# Removing factory installed radio?



## Bjoern (May 29, 2005)

Hi, does any one know how to remove the center plastic cover, surrounding the factory installed radio on the dashboard?
Hope someone can help, have already my new Pioneer receiver and have trouble waiting to use it!!
My X-trail is the 2005 model with the new dashboard design.


----------



## ValBoo (May 19, 2003)

Hi Bj,
The cover molding surrounding the radio and dash controls is simply "snapped in" (so screws). Simply start pulling at the bottom below the climate controls, and slowly make your way up. Watch for the wires attached to the 2wd/4wd selector and hazard switch...

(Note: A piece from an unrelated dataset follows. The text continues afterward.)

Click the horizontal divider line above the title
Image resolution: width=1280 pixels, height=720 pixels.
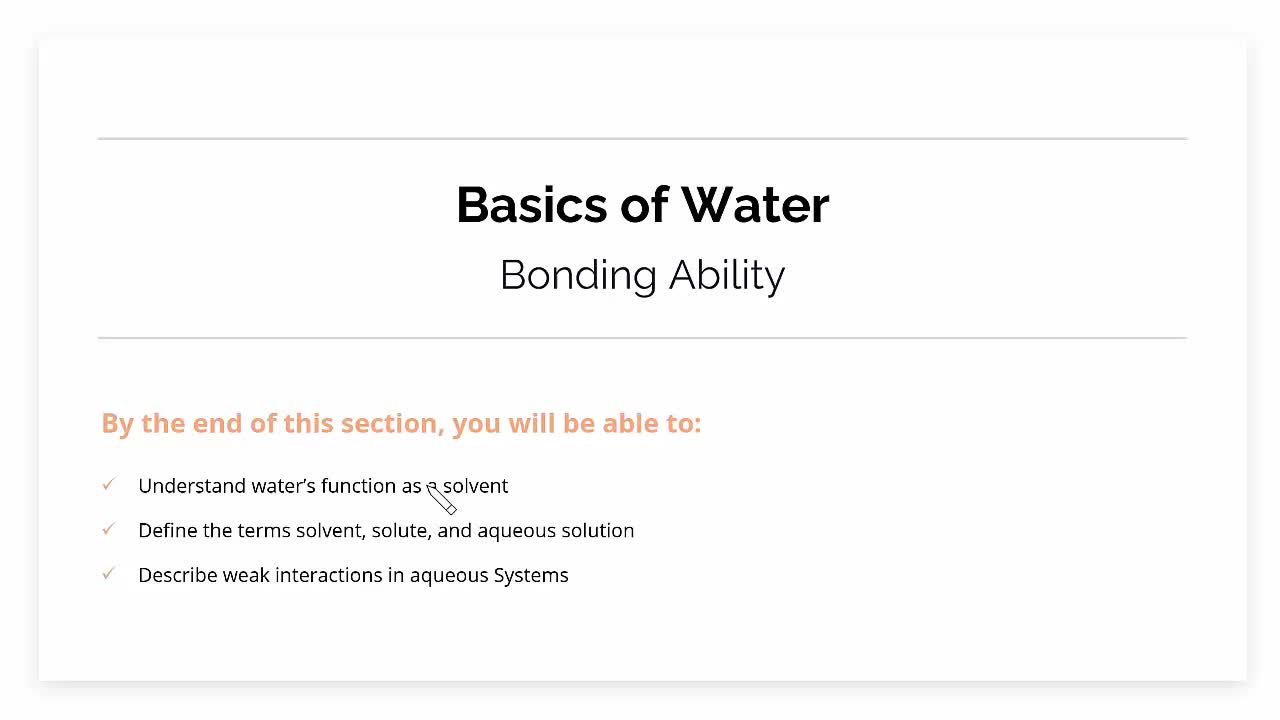[x=642, y=138]
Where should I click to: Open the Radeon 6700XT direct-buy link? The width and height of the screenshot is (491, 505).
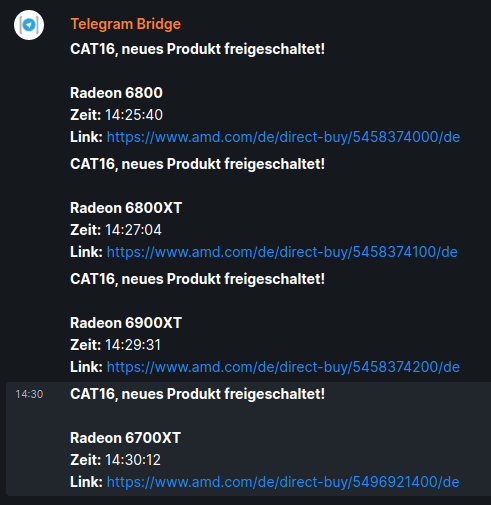[283, 482]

CLick here fo dash picture


----------



## Bjoern (May 29, 2005)

Hi Valboo, thanks for your help, I will try that. Hope it not breaks...
Funny, your climate controls don't look like mine!
Got another question for you, after watching your car on cardomain, have you switched the speakers in the doors to new ones, and if, was it easy?
By the way, I really like your carseats.


----------



## ValBoo (May 19, 2003)

Hi Bj,

thanks, I had my car seats redone early in the year; here is the link if you are interested:
http://www.nissanforums.com/showthread.php?t=84869 

As for the speakers, yes I did change the 4 door speakers.
You can find lots about this if you use the "SEARCH" function.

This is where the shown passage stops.